Tuesday, March 6, 2018

Swingin' Soft Hackles

The soft hackle fly is probably one of the least used flies in most fly boxes. Just like other wet flies, it has fallen out of favor over the years. This has always been a mystery to me because I find it to be a very productive fly when swung through proper current on most of the rivers that I guide on, especially the big tailwaters like the Hiwassee.
The soft hackle fly effectively imitates emerging insects and even drowned naturals. I find the most effective presentation to be a down and across current cast, kept on a tight line and swung through the "foam line" that is present in most dominant currents on large tailwaters. I like to swing it through and let it rest at the end with a slow, painfully slow, retrieval for maybe 5 strips. This imitates an emerging insect trying to break through the surface film in order to hatch.
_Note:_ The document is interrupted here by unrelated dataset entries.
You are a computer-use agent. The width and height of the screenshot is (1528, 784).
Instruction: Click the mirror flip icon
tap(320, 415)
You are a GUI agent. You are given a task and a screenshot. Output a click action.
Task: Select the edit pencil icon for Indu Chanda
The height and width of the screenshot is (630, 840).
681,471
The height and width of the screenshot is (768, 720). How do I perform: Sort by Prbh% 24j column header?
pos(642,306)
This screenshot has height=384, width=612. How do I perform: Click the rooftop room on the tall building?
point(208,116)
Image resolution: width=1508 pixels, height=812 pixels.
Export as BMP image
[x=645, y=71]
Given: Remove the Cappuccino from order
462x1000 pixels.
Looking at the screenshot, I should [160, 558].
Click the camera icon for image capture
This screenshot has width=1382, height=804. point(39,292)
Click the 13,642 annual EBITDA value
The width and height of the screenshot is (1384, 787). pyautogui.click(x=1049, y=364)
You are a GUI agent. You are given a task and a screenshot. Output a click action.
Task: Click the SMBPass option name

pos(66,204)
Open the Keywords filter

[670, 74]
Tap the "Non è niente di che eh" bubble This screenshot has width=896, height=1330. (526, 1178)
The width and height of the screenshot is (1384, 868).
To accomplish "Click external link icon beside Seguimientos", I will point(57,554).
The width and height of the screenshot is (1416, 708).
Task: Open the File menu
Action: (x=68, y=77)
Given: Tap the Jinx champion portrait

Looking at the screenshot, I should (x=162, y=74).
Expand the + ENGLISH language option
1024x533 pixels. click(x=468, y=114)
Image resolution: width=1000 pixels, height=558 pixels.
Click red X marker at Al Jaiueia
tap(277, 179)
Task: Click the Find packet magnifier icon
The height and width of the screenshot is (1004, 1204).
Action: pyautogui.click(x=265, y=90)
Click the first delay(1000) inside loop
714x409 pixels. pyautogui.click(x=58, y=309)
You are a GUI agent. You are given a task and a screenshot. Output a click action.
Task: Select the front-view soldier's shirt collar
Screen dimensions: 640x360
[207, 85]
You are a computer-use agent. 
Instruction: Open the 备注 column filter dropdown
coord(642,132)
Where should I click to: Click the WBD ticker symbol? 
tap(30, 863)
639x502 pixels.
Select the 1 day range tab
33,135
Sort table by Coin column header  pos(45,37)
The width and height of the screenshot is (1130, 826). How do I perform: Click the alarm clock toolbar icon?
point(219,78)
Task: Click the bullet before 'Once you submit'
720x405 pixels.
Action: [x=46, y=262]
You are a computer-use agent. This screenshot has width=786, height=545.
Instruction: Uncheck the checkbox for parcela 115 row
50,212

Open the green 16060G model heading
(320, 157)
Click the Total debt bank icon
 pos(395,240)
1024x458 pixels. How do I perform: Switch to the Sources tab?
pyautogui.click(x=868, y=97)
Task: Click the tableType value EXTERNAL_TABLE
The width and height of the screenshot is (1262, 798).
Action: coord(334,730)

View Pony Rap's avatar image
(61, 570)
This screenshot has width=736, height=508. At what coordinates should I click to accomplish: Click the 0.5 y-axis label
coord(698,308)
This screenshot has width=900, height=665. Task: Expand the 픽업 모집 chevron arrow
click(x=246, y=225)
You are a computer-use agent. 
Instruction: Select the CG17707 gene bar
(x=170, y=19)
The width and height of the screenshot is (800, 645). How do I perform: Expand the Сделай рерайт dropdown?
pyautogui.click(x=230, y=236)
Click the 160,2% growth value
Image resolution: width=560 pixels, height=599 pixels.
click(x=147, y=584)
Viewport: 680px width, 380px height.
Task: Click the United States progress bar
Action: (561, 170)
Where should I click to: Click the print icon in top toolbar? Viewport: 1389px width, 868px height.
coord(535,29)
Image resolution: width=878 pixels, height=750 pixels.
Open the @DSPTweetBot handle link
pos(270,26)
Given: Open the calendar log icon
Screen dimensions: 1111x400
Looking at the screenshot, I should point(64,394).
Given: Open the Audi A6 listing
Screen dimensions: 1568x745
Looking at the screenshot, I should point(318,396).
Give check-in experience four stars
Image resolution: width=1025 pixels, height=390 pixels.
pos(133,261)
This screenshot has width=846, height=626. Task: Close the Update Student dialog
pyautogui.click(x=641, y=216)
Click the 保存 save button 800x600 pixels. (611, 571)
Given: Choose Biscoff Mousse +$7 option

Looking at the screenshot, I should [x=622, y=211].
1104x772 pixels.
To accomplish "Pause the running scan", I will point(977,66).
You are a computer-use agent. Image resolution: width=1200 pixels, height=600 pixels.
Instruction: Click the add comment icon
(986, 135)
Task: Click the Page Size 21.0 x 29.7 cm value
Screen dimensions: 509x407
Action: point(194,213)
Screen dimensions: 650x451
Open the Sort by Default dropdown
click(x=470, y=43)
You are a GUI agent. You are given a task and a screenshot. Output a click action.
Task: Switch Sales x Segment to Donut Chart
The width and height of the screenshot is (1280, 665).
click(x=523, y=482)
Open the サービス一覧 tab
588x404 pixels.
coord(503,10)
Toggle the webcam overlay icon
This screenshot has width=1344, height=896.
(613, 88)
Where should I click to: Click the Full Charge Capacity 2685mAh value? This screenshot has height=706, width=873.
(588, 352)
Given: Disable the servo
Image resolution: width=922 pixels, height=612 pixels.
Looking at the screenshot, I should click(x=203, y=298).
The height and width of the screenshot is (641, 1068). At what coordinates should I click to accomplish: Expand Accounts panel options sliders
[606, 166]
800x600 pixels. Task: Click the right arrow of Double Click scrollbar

If presented correctly this can and will produce strikes throughout the day in almost any conditions. The hardest part for most of my clients is to get a good hookset once they do get a strike. Since the fly is on a tight line, they actually get to feel the strike. This is a new concept for most of them and they can't believe how quickly the trout actually strikes. You have to be on your game when they hit or you will miss way more fish than you can catch throughout the day. This is the only true downside to the technique, but most don't seem to mind because they enjoy the action, so to speak. They agree that it beats having to just sit and watch an indicator float down the river all day. It's certainly hard to argue with that point.
The next time you're out, especially on a big tailwater where you have ample room to get a good swing, dust off that wet fly box and try a soft hackle fly. It will keep you and your senses sharp as it will definitely produce some vicious takes. Just be ready to set the hook and keep a tight grip on that fly rod!